**SHORT TASK**
Reproduce the lines of the entries below word for word, leaving out the pictures.

**RECORDED INFORMATION**

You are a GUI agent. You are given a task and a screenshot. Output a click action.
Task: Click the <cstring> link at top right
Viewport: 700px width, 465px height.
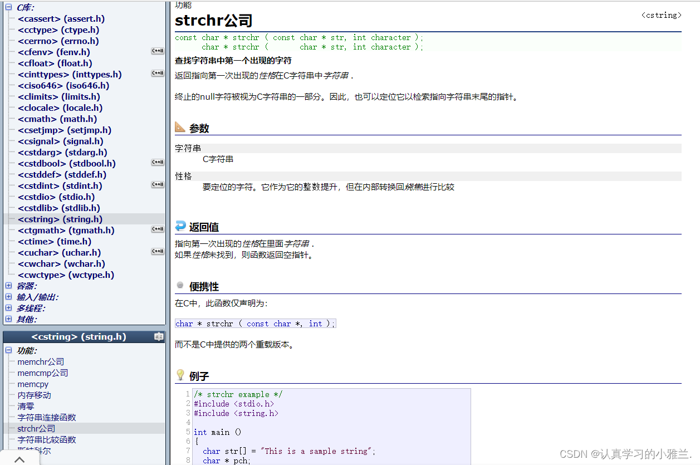pyautogui.click(x=661, y=16)
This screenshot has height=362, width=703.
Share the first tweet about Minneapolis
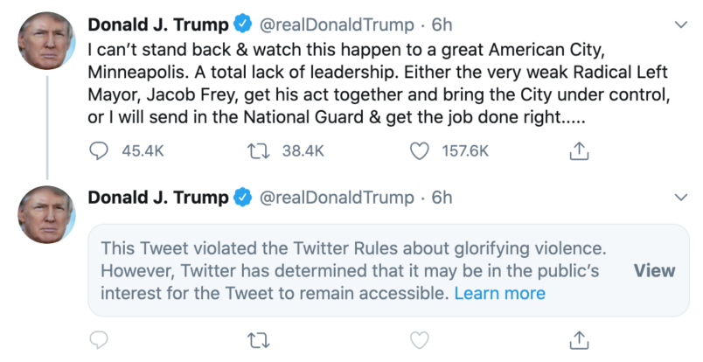[x=577, y=151]
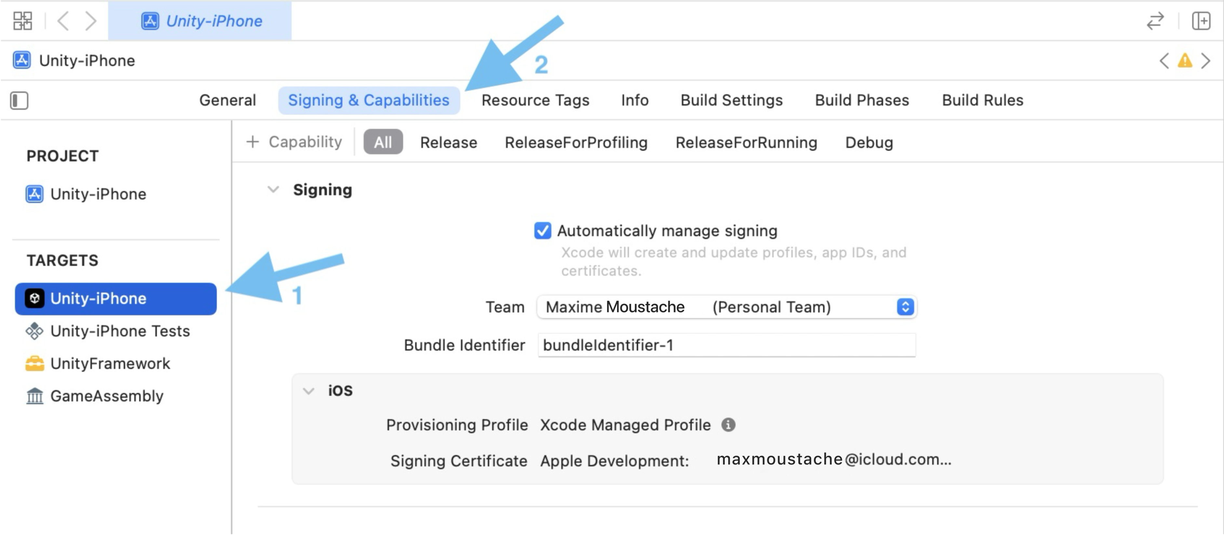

**WRITTEN SOLUTION**
You are a GUI agent. You are given a task and a screenshot. Output a click action.
Task: Click the <cstring> link at top right
Viewport: 700px width, 465px height.
pyautogui.click(x=661, y=16)
This screenshot has height=362, width=703.
Share the first tweet about Minneapolis
[x=577, y=151]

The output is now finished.